Work to complete: Set the data down again, exactly as it appears below.

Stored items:
>>>>>

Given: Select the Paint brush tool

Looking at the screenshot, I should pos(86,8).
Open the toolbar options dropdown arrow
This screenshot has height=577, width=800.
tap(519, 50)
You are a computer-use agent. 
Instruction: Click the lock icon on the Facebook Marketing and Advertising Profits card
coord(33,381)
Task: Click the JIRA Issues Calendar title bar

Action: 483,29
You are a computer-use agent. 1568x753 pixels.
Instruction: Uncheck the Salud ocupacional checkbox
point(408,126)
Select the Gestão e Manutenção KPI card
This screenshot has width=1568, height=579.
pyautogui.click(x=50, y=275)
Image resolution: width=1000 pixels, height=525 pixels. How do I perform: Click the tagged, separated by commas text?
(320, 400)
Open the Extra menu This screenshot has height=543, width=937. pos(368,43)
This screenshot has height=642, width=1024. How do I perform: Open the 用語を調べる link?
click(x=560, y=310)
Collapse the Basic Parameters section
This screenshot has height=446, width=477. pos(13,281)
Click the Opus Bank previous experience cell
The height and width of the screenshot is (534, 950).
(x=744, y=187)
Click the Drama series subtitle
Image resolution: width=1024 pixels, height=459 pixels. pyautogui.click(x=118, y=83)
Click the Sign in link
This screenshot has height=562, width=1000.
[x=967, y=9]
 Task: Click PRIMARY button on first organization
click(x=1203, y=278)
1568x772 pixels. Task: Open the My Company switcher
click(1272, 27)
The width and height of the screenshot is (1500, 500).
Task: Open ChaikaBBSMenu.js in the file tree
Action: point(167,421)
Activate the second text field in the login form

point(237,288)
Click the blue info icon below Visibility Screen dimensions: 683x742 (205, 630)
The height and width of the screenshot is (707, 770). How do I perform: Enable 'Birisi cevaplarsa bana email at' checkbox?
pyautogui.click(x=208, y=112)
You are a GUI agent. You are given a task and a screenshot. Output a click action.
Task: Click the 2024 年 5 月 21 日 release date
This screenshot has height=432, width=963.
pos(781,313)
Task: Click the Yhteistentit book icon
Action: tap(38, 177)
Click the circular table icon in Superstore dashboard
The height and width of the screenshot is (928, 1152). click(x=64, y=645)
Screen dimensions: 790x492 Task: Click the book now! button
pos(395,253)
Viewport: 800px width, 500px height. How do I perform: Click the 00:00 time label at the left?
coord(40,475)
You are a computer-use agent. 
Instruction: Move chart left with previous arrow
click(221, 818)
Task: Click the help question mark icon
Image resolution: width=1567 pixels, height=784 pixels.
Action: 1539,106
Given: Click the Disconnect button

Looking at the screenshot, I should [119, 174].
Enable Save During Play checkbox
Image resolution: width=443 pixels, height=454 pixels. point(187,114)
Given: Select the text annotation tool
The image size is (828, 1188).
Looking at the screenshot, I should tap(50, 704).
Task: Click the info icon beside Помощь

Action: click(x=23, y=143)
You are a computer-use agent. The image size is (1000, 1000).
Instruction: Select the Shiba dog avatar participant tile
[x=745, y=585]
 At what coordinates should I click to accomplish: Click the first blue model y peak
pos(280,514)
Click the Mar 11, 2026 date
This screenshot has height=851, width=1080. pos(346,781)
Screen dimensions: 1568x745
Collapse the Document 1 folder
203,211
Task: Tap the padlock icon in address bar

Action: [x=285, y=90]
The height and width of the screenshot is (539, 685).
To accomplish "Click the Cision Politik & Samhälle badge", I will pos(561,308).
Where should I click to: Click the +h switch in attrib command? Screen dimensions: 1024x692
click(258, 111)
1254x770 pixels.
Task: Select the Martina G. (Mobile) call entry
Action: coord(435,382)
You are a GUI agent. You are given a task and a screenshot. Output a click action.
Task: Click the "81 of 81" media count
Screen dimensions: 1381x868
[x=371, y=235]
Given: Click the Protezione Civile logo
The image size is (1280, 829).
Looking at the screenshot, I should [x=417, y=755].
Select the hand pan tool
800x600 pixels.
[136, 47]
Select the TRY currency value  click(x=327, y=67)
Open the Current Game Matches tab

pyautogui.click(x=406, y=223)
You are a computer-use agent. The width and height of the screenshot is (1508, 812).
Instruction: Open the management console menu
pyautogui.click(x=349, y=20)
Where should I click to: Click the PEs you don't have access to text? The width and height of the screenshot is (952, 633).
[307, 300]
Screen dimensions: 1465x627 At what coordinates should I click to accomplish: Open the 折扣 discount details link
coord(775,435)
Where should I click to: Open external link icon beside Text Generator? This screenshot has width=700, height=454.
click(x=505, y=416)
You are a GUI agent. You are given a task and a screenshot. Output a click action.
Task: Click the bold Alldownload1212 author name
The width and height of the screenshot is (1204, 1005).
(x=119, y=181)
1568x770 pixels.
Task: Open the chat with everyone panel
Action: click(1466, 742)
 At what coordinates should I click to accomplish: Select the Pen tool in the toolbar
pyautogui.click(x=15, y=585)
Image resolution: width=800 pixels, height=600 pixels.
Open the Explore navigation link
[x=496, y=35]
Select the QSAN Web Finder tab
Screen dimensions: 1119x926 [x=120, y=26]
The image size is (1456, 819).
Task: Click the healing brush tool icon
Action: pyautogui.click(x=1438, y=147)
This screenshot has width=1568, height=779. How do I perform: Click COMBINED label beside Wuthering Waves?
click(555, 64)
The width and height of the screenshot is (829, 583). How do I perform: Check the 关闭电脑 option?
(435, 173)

<<<<<

Response to this task:
Given: Select the Paint brush tool

Looking at the screenshot, I should pos(86,8).
Open the toolbar options dropdown arrow
This screenshot has height=577, width=800.
tap(519, 50)
You are a computer-use agent. 
Instruction: Click the lock icon on the Facebook Marketing and Advertising Profits card
coord(33,381)
Task: Click the JIRA Issues Calendar title bar

Action: 483,29
You are a computer-use agent. 1568x753 pixels.
Instruction: Uncheck the Salud ocupacional checkbox
point(408,126)
Select the Gestão e Manutenção KPI card
This screenshot has width=1568, height=579.
pyautogui.click(x=50, y=275)
Image resolution: width=1000 pixels, height=525 pixels. How do I perform: Click the tagged, separated by commas text?
(320, 400)
Open the Extra menu This screenshot has height=543, width=937. pos(368,43)
This screenshot has height=642, width=1024. How do I perform: Open the 用語を調べる link?
click(x=560, y=310)
Collapse the Basic Parameters section
This screenshot has height=446, width=477. pos(13,281)
Click the Opus Bank previous experience cell
The height and width of the screenshot is (534, 950).
(x=744, y=187)
Click the Drama series subtitle
Image resolution: width=1024 pixels, height=459 pixels. pyautogui.click(x=118, y=83)
Click the Sign in link
This screenshot has height=562, width=1000.
[x=967, y=9]
 Task: Click PRIMARY button on first organization
click(x=1203, y=278)
1568x772 pixels. Task: Open the My Company switcher
click(1272, 27)
The width and height of the screenshot is (1500, 500).
Task: Open ChaikaBBSMenu.js in the file tree
Action: point(167,421)
Activate the second text field in the login form

point(237,288)
Click the blue info icon below Visibility Screen dimensions: 683x742 (205, 630)
The height and width of the screenshot is (707, 770). How do I perform: Enable 'Birisi cevaplarsa bana email at' checkbox?
pyautogui.click(x=208, y=112)
You are a GUI agent. You are given a task and a screenshot. Output a click action.
Task: Click the 2024 年 5 月 21 日 release date
This screenshot has height=432, width=963.
pos(781,313)
Task: Click the Yhteistentit book icon
Action: tap(38, 177)
Click the circular table icon in Superstore dashboard
The height and width of the screenshot is (928, 1152). click(x=64, y=645)
Screen dimensions: 790x492 Task: Click the book now! button
pos(395,253)
Viewport: 800px width, 500px height. How do I perform: Click the 00:00 time label at the left?
coord(40,475)
You are a computer-use agent. 
Instruction: Move chart left with previous arrow
click(221, 818)
Task: Click the help question mark icon
Image resolution: width=1567 pixels, height=784 pixels.
Action: 1539,106
Given: Click the Disconnect button

Looking at the screenshot, I should [119, 174].
Enable Save During Play checkbox
Image resolution: width=443 pixels, height=454 pixels. point(187,114)
Given: Select the text annotation tool
The image size is (828, 1188).
Looking at the screenshot, I should tap(50, 704).
Task: Click the info icon beside Помощь

Action: click(x=23, y=143)
You are a computer-use agent. The image size is (1000, 1000).
Instruction: Select the Shiba dog avatar participant tile
[x=745, y=585]
 At what coordinates should I click to accomplish: Click the first blue model y peak
pos(280,514)
Click the Mar 11, 2026 date
This screenshot has height=851, width=1080. pos(346,781)
Screen dimensions: 1568x745
Collapse the Document 1 folder
203,211
Task: Tap the padlock icon in address bar

Action: [x=285, y=90]
The height and width of the screenshot is (539, 685).
To accomplish "Click the Cision Politik & Samhälle badge", I will pos(561,308).
Where should I click to: Click the +h switch in attrib command? Screen dimensions: 1024x692
click(258, 111)
1254x770 pixels.
Task: Select the Martina G. (Mobile) call entry
Action: coord(435,382)
You are a GUI agent. You are given a task and a screenshot. Output a click action.
Task: Click the "81 of 81" media count
Screen dimensions: 1381x868
[x=371, y=235]
Given: Click the Protezione Civile logo
The image size is (1280, 829).
Looking at the screenshot, I should [x=417, y=755].
Select the hand pan tool
800x600 pixels.
[136, 47]
Select the TRY currency value  click(x=327, y=67)
Open the Current Game Matches tab

pyautogui.click(x=406, y=223)
You are a computer-use agent. The width and height of the screenshot is (1508, 812).
Instruction: Open the management console menu
pyautogui.click(x=349, y=20)
Where should I click to: Click the PEs you don't have access to text? The width and height of the screenshot is (952, 633).
[307, 300]
Screen dimensions: 1465x627 At what coordinates should I click to accomplish: Open the 折扣 discount details link
coord(775,435)
Where should I click to: Open external link icon beside Text Generator? This screenshot has width=700, height=454.
click(x=505, y=416)
You are a GUI agent. You are given a task and a screenshot. Output a click action.
Task: Click the bold Alldownload1212 author name
The width and height of the screenshot is (1204, 1005).
(x=119, y=181)
1568x770 pixels.
Task: Open the chat with everyone panel
Action: click(1466, 742)
 At what coordinates should I click to accomplish: Select the Pen tool in the toolbar
pyautogui.click(x=15, y=585)
Image resolution: width=800 pixels, height=600 pixels.
Open the Explore navigation link
[x=496, y=35]
Select the QSAN Web Finder tab
Screen dimensions: 1119x926 [x=120, y=26]
The image size is (1456, 819).
Task: Click the healing brush tool icon
Action: pyautogui.click(x=1438, y=147)
This screenshot has width=1568, height=779. How do I perform: Click COMBINED label beside Wuthering Waves?
click(555, 64)
The width and height of the screenshot is (829, 583). How do I perform: Check the 关闭电脑 option?
(435, 173)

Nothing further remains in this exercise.